TechniScan’s UltraSound CT: More than 40K women will die from breast cancer in the USA this year alone, so early (and correct) diagnosis is absolutely critical. TechniScan is a company focused on the development of a new ultrasound-based diagnosis method (which was thought of decades ago in academia, but never deployed in the past) and while they’ve been able to demonstrate feasibility several years ago already, substantial development was still necessary and performance wasn’t where it had to be.

Over time, however, only the latter problem remained, and it temporarily became a stumbling block because doctors wanted the results to be ready fast enough to be able to analyze them with the patient during a single one hour visit. Normally, you’d just throw more hardware at the problem, but sadly CPU many-node scaling just wasn’t good enough to achieve the necessary performance:

Then one day one of their engineers discovered CUDA and ported the code to it (on a cheap GeForce development environment) in his spare time. Much of the algorithm was limited by FFTs, so it was relatively easy to get that part accelerated and prove it could solve their problems. While the speedup isn’t mind-blowing (we aren’t sure, but we suspect those are G80 Teslas though), the real point is that it’s fast enough for the target workload. While it might have been possible to get better scaling with additional nodes, it would likely have been very difficult and still have cost a lot more money per unit.

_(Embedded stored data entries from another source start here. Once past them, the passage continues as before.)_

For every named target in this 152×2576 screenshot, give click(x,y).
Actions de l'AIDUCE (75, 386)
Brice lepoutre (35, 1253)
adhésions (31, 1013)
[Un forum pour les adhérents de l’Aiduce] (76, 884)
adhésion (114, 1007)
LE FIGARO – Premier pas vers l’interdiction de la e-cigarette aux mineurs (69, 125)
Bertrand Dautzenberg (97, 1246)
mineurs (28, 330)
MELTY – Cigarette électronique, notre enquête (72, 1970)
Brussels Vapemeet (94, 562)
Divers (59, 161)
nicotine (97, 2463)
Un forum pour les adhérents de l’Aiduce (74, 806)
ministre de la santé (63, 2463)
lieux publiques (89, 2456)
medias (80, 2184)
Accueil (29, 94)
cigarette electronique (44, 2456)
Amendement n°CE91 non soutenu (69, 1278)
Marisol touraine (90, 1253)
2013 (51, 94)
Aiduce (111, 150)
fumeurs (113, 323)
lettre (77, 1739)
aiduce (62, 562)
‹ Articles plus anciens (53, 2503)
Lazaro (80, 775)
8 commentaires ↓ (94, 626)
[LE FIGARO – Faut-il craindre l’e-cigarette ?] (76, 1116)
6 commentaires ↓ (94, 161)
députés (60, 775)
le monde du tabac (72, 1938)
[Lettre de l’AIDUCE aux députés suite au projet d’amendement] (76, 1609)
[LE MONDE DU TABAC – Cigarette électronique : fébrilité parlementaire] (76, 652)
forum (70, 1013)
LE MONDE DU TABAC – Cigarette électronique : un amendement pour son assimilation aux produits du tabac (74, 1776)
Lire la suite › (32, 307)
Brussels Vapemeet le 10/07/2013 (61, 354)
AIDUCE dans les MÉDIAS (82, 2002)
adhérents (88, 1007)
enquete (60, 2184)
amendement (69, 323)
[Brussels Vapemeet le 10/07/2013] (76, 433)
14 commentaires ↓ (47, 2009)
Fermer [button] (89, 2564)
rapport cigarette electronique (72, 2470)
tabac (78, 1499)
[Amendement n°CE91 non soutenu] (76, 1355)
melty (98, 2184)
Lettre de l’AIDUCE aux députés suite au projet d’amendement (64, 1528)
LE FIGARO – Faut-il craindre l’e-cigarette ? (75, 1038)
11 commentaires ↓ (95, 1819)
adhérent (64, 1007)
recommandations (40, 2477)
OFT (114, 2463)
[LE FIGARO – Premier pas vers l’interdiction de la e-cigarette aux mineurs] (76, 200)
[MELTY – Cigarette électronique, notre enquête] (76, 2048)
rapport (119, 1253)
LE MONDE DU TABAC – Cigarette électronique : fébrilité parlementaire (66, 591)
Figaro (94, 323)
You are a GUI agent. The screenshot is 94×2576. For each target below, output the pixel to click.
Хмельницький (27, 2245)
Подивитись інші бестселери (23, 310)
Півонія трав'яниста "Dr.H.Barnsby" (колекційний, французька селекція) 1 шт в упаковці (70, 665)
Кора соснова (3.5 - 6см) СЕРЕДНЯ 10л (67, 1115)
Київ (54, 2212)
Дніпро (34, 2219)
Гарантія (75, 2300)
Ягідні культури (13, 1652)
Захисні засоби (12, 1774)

Using ultrasound for breast cancer detection isn’t new. What is new, however, is ultrasound CT (imaging); in traditional workflows, the technologist/radiologist must manually move a machine over the patient’s breast and try to find the potential abnormality that was indicated through mammography. If there was no prior screening, the approach would be even more difficult.

Ultrasound CT, on the other hand, delivers a full picture of the breast and is fully automated, non-invasive, high-contrast, and comfortable. They could be used for screening instead of mammography (and some studies are looking into that apparently), but it remains slower than mammography so there’s little point outside of high-risk patients. Its direct competitors are classic ultrasound and MRI, both much more expensive for a variety of reasons.

TechniScan’s technology hasn’t yet been cleared by the FDA (i.e. clinical studies are underway to prove that the solution does what they claim it does) but they currently hope to ship for revenue next year. We wanted to get an idea of how much of an opportunity this could represent for both TechniScan and NVIDIA, and they very nicely got back to us on that - cheers! :)

Apparently, they currently estimate there to be about 16,000 potential users in the USA for their solution (hospitals, women’s health centers, some general practice offices). Out of that, they expect market saturation of about 50% and further sales of ~1K units per year. If we count only the initial sales (presumably over a period of just a few years) and assume NVIDIA earns a gross profit of ~$1K per Tesla, that’s over $30M and obviously even more for TechniScan.

Given that this is just one application out of many, this is pretty impressive stuff. To put it in perspective, that’s approximately as much money as the PlayStation 3 royalties in the console’s first 9 months based on volume shipments of 6 million units. And unlike the Playstation 3 (excluding its enviable impact on the Folding@Home project), this thing is actually going to save lives too.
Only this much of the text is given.